“We live on the thin ice of unexplained phenomena.”
Patricia Highsmith, notebook entry, October 14, 1944
Archives for January 2010
TT: South to a warmer place
Mrs. T and I flew the coop last Friday and headed down to Florida for a weekend of snow-free playgoing. On Saturday we saw Asolo Rep’s production of Bertolt Brecht’s Life of Galileo in Sarasota, then drove across the peninsula to West Palm Beach to catch a revival of Michael Frayn’s Copenhagen at Palm Beach Dramaworks.
Today we drive north to Winter Park, where I’ll be spending the next six weeks in residence at the Winter Park Institute, a talking-and-thinking shop on the campus of Rollins College, the liberal-arts school where I spoke last March. That experience was so uncomplicatedly enjoyable that I happily accepted an invitation to set up shop there this winter. Among other things, I’ll be giving speeches, teaching a class in journalistic criticism, and signing copies of Pops: A Life of Louis Armstrong whenever and wherever anybody puts one in front of me.
Life goes on no matter where I happen to be, so I’ll be spending my weekends seeing plays on Broadway and elsewhere in Florida and writing about them in The Wall Street Journal. I’ll also be making a pair of Pops-related appearances on Thursday and Saturday in Washington, D.C., and at the Louis Armstrong House Museum in Queens. (Read all about them here.)
Insofar as possible, though, I mean to settle into the life of a peripatetic academic. I teach my first class tomorrow–and I can’t wait.
UPDATE: It’s not warm enough in West Palm Beach this morning! Can I send this state back for a refund?
TT: Almanac
“Every artist is in business for his health.”
Patricia Highsmith, notebook entry, August 31, 1966
PLAY
Our Town (Barrow Street Theatre, 27 Barrow St.).
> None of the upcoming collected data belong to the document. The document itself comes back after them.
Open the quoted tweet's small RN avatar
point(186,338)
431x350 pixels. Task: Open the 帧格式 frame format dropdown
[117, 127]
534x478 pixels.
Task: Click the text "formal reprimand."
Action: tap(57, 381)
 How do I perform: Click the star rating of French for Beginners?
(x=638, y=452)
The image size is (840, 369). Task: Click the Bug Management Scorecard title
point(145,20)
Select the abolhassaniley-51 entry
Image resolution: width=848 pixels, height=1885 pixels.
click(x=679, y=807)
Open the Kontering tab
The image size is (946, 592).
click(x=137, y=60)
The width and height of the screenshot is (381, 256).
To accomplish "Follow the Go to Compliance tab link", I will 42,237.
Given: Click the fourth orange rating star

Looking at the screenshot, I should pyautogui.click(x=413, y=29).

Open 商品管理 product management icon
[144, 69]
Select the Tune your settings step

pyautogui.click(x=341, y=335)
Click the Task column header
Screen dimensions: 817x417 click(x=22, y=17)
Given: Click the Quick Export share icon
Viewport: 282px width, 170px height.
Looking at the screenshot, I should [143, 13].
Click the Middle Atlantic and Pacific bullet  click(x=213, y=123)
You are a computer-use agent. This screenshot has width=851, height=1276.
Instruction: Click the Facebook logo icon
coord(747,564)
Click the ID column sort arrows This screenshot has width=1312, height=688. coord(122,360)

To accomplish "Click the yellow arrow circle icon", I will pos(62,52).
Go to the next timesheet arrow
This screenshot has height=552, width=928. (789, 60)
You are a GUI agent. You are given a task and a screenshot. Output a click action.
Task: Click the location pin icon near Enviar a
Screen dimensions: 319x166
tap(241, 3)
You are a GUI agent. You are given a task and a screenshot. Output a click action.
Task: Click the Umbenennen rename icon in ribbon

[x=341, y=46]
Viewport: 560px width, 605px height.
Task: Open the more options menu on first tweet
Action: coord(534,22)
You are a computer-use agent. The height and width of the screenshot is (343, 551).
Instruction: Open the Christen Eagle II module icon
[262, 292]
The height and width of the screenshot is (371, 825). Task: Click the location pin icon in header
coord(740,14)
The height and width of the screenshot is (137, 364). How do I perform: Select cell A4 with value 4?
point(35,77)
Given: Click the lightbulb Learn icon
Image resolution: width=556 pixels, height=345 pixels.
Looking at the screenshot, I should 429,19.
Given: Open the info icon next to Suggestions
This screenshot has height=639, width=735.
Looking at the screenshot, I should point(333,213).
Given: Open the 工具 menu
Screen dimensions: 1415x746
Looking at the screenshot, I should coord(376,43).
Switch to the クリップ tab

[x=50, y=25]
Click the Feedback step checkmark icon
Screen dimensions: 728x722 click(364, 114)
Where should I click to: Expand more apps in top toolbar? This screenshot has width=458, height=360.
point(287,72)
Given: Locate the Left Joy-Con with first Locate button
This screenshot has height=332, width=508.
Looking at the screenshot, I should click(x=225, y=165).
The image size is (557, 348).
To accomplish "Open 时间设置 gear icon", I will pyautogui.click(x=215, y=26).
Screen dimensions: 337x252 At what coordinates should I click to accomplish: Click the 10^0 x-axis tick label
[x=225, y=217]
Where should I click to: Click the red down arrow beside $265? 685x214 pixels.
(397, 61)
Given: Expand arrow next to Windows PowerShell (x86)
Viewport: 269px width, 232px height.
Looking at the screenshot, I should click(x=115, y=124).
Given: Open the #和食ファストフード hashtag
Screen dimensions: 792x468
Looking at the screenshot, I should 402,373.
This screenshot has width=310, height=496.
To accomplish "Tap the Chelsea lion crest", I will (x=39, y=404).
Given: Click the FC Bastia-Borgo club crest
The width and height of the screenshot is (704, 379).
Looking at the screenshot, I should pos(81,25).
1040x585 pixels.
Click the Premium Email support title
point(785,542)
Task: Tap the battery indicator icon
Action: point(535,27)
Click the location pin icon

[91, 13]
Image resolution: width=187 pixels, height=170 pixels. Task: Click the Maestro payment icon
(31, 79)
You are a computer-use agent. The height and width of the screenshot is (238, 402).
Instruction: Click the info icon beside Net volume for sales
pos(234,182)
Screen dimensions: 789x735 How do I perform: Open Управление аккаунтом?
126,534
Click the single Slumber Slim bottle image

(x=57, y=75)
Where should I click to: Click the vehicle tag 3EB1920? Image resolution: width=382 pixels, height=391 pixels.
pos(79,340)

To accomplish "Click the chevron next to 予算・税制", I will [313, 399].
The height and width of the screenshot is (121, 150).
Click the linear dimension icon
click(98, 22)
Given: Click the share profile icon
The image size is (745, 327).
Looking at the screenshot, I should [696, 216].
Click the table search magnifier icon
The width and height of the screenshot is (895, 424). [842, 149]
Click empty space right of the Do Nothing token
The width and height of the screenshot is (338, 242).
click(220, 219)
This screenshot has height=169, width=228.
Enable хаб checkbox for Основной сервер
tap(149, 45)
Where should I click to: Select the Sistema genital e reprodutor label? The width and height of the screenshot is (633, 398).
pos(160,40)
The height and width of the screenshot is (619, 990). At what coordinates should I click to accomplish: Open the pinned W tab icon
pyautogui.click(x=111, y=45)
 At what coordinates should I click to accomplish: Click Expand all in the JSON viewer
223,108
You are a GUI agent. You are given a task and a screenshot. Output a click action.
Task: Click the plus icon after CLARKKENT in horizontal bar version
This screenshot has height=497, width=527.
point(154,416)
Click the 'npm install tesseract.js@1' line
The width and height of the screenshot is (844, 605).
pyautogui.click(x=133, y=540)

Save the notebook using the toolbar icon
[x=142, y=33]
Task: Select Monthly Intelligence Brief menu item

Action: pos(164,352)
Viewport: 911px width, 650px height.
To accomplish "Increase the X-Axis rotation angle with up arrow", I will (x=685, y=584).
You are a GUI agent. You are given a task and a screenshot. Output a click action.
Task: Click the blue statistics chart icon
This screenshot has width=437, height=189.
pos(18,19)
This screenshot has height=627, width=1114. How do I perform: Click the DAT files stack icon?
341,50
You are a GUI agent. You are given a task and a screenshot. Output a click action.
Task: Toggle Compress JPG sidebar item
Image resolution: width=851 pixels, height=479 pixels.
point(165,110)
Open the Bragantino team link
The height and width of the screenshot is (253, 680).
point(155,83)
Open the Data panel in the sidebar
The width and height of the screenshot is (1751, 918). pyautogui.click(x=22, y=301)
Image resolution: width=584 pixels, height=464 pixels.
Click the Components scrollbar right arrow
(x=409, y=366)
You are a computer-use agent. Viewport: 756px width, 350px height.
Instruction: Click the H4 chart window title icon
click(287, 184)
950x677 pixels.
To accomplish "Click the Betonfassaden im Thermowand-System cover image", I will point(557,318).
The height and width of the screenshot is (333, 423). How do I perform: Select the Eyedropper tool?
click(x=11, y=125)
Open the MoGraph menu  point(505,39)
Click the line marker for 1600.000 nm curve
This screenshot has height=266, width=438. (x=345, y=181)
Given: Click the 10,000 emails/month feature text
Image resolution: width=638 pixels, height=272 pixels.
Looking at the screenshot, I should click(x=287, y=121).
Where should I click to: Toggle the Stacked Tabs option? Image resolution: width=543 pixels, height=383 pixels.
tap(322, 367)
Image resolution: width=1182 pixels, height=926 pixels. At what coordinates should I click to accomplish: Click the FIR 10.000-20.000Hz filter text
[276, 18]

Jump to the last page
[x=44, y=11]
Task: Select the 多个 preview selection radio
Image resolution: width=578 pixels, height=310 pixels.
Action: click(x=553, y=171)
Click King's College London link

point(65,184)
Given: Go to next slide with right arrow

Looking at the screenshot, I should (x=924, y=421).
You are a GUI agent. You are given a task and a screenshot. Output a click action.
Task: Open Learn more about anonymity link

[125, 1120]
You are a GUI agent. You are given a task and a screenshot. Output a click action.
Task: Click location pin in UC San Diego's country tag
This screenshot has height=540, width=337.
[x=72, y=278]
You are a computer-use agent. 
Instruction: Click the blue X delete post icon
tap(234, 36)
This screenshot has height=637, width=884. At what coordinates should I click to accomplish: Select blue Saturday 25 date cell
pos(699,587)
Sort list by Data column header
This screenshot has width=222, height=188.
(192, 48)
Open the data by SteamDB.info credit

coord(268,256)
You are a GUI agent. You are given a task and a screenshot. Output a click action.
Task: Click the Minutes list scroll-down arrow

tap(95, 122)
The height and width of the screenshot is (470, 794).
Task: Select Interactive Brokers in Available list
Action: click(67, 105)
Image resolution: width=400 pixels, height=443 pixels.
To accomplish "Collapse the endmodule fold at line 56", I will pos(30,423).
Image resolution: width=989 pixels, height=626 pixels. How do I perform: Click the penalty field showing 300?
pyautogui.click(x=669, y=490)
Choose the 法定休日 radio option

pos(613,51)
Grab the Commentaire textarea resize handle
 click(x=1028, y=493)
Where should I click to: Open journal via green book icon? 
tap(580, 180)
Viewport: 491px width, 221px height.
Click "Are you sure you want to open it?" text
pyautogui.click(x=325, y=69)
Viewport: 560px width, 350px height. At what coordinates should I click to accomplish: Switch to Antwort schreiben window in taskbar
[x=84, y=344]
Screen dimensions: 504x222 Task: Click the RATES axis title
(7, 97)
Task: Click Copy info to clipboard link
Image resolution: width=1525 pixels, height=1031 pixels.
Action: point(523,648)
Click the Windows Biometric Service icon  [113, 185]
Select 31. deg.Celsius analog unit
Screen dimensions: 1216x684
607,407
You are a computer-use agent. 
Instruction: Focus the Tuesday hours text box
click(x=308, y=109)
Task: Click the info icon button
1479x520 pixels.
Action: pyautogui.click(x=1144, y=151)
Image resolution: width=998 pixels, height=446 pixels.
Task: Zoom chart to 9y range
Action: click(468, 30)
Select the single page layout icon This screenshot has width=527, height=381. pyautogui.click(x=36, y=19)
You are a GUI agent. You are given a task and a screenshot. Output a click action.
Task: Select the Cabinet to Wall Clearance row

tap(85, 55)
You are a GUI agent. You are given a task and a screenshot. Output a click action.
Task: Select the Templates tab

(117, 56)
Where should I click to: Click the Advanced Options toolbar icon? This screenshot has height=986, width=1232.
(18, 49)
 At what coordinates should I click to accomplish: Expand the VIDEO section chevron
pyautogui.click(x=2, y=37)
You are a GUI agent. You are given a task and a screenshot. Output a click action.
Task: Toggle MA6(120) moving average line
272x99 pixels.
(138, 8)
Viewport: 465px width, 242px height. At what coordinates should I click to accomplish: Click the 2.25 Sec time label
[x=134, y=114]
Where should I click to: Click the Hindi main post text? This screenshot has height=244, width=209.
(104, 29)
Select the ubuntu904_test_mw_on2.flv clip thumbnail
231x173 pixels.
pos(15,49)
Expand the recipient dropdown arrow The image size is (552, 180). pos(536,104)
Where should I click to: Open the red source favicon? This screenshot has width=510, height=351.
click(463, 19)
Stephen Kunken is now playing the Stage Manager in what has become the longest-running commercial production of Thornton Wilder’s masterpiece ever to be mounted. Alas, it can’t run forever, so if you have yet to see the best show in New York, get cracking. David Cromer’s staging is a re-creative landmark, at once arrestingly original and fundamentally faithful in its approach to the author’s well-loved text. Don’t listen if anybody tries to tell you about the surprise ending–and once you’ve seen the show, don’t tell anybody what happens (TT).
BOOK
Ben Hodges (ed)., The Play That Changed My Life: America’s Foremost Playwrights on the Plays That Influenced Them (Applause, $18.95 paper). The title and subtitle say it all. Among those present: Jon Robin Baitz, Nilo Cruz, Christopher Durang, Horton Foote, A.R. Gurney, Lynn Nottage, Sarah Ruhl, and John Patrick Shanley. Your interest in the nineteen essays will undoubtedly vary with your interest in the nineteen playwrights who wrote them, but every contribution is both readable and worth reading–albeit for very different reasons. I especially liked David Ives’ witty reminiscence of seeing Edward Albee’s A Delicate Balance as a teenager in Chicago in the late Sixties. Oh, how the world has changed! (TT).
TV
Great Performances: Passing Strange (PBS, Jan. 13, nine p.m. ET, check local listings). Spike Lee’s performance film-documentary of the Broadway production of Stew’s 2007 rock musical about the travails of a middle-class black bohemian makes its broadcast debut this month. The music is a bit plain-sounding, but the book and lyrics offer a revealing glimpse of a side of black life in America that rarely gets talked about, much less sung about. Annie Dorsen’s staging is full of punch, and Lee has filmed the show with tremendous verve (TT).
TT: My motto for 2010 is…
TT: Something might be gaining on you
If you read this blog at all regularly, I don’t need to tell you what happened to me in 2009. If not, I wrote an opera libretto and published a book, both of which were well received. I also traveled all over America reviewing plays for The Wall Street Journal, some of which were pretty damn wonderful. Best of all, I settled happily into the second year of my marriage to Mrs. T, which has been and will undoubtedly continue to be a rip-roaring success.
What next? Well, I now know what my next book is going to be, and I’ll let you know about that as soon as the ink is dry on the contract. Paul Moravec and I are talking about what our next opera will be, and I’ll let you know about that as soon as (1) we make up our minds and (2) somebody agrees to pay us to write it. And Mrs. T and I are flying down to Florida later today, about which much, much more on Monday, by which time we’ll have seen shows in Sarasota and West Palm Beach. Cool, huh?
New Year resolutions? I’ve made two: (1) Do less. (2) Sleep more. Don’t expect me to keep either one, though.